[Items listed in a dataset]
+---+
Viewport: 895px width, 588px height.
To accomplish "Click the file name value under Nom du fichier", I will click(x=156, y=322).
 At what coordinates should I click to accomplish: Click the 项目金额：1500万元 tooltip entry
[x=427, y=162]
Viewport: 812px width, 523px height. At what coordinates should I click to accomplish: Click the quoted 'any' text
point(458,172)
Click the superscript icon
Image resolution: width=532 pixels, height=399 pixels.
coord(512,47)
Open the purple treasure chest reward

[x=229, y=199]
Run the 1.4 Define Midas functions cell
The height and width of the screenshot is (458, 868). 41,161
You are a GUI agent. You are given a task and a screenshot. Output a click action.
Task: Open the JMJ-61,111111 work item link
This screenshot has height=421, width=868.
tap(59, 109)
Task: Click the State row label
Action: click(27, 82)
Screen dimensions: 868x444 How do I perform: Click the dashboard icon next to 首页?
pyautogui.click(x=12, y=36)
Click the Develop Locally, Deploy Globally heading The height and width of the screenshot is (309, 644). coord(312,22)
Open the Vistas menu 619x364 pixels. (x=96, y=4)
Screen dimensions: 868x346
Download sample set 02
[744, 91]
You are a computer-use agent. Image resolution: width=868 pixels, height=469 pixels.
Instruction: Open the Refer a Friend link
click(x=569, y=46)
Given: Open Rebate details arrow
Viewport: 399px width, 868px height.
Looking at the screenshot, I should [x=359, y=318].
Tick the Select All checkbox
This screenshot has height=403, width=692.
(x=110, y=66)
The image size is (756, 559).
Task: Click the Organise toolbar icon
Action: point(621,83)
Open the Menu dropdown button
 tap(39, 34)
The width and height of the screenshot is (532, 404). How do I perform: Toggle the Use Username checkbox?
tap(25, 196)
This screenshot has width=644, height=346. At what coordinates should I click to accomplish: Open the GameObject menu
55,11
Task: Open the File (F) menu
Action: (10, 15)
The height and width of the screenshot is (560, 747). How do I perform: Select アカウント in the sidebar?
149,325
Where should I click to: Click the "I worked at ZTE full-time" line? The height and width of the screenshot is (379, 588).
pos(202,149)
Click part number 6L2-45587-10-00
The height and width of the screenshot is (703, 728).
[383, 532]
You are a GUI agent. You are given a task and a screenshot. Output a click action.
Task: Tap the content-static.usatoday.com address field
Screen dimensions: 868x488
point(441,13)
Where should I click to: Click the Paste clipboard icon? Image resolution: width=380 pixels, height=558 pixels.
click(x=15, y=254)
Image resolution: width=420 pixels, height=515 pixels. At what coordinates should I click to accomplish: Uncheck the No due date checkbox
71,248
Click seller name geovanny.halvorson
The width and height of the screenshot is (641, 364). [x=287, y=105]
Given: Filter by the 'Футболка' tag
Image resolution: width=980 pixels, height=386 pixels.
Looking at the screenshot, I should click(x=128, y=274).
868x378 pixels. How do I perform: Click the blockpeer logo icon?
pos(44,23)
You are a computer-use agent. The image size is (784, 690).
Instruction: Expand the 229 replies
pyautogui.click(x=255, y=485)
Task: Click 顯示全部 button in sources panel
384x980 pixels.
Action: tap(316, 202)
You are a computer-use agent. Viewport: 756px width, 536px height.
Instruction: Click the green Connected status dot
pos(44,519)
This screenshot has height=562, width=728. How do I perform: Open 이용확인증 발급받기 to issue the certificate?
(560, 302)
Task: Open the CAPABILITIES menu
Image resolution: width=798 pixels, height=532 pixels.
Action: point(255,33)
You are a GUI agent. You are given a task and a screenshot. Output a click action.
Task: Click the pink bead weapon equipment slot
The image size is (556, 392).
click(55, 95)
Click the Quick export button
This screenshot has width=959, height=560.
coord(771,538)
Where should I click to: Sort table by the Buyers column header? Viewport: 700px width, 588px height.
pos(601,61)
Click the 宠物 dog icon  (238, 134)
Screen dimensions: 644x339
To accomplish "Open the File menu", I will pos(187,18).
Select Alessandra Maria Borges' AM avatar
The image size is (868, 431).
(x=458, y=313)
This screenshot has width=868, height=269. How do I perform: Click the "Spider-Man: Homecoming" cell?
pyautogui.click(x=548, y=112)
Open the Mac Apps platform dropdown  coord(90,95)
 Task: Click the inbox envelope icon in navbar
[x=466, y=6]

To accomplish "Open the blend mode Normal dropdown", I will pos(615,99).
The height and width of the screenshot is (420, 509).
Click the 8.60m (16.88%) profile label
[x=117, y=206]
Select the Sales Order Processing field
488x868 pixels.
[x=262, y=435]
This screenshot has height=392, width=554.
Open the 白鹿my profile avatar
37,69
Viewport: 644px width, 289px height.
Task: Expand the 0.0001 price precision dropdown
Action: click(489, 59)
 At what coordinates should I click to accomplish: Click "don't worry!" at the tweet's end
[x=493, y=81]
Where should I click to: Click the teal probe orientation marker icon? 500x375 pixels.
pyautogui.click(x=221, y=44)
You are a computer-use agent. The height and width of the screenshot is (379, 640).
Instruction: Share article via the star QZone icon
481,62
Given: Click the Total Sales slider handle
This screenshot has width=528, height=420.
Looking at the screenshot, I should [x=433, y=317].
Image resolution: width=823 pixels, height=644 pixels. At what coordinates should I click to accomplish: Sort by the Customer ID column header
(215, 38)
+---+
● Work order
Tell how many lines of the data above hold the string "field". The number alone is the answer.

● Exercise solution
2